Henriette knew the exact spot of the lump in her breast, but when she went to her doctor to inspect it, she could not bring herself to show him where it was. He could not find it either.
She sought a second opinion from another general practitioner, and again she did not point out the exact location of the small, painful-to-touch, concealed lump – tucked away on the outer edge of her left breast.
“That’s how scared I was. I wanted someone to find it. But I didn’t want to be the one to tell them. I was scared of the word ‘cancer’. To me it meant the end of my life,” the 75-year-old says.
Henriette, who preferred to remain anonymous, has three daughters and a son and is a grandmother of four. One of her daughters and a 14-year-old granddaughter surprise her by turning up for the interview to support her as she relives a difficult time for the family.
According to research, fear is holding back many Maltese women from getting breast screening, raising the chances of late cancer diagnosis and non-effective treatment.
Women are avoiding screening because of “fear of mastectomy, fear of death, fear of pain, fear of an altered body image and fear of not being with the family,” cancer researcher Danika Marmarà found.
I wanted someone to find it. But I didn’t want to be the one to tell them
Henriette was one of them. She only overcame her fear because her daughters, who were aware of the lump, pushed her to take action.
After a lot of discussions, she set an appointment.
“I went for the ultrasound insisting I didn’t want a mammogram. But, once there, the nurse told me the doctor would not do an ultrasound without a mammogram… So, I thought: OK. Please God help me, I’m going in,” she recalls.
The mammogram did not reveal anything in particular, but an ultrasound revealed the lump Henriette had felt for months.
“I felt relieved. Deep down I always knew. I was just looking for that person who would find it and tell me,” she says, her eyes welling up.

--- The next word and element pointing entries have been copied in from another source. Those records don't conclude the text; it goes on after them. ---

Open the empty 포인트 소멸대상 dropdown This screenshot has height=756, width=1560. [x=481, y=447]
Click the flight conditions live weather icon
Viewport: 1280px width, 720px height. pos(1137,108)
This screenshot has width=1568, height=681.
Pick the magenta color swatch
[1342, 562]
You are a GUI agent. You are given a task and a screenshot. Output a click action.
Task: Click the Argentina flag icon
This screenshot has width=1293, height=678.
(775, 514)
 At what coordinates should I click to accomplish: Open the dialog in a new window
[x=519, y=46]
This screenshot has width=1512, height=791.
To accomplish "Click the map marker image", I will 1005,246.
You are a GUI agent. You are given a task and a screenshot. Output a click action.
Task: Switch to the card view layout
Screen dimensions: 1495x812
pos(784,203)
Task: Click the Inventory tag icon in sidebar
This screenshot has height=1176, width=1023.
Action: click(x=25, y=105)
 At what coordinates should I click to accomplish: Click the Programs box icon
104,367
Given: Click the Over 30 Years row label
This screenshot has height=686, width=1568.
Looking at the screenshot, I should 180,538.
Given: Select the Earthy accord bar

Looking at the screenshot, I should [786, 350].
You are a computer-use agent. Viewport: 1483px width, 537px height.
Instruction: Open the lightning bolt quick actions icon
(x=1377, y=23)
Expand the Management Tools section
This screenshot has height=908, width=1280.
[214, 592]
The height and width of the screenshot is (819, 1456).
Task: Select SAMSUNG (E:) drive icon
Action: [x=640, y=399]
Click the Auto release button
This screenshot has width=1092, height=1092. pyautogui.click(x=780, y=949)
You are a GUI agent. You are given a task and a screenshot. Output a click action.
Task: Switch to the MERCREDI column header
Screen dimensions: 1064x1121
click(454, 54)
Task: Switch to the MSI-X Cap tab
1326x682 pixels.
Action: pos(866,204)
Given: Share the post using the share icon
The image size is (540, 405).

That lump turned out to be a stage one tumour. Last February, she underwent the operation to remove the lump, followed by 15 sessions of radiotherapy.
“After all was said and done, I realised there’s nothing to fear. I encourage everyone to do the mammogram. Go and test yourself; there’s a lot of support.
“Something like this changes the way you look at life. I was one of the lucky ones. I could do something about it even though I’ll be considered cancer-free after five years. I’ll be 80 by then – if I’ll still be around.”
Her teen granddaughter nods. “Yes, she’ll make it to 120 years”. Henriette wipes her eyes: “We had a little cry together this morning,” she says, reaching out for a tissue.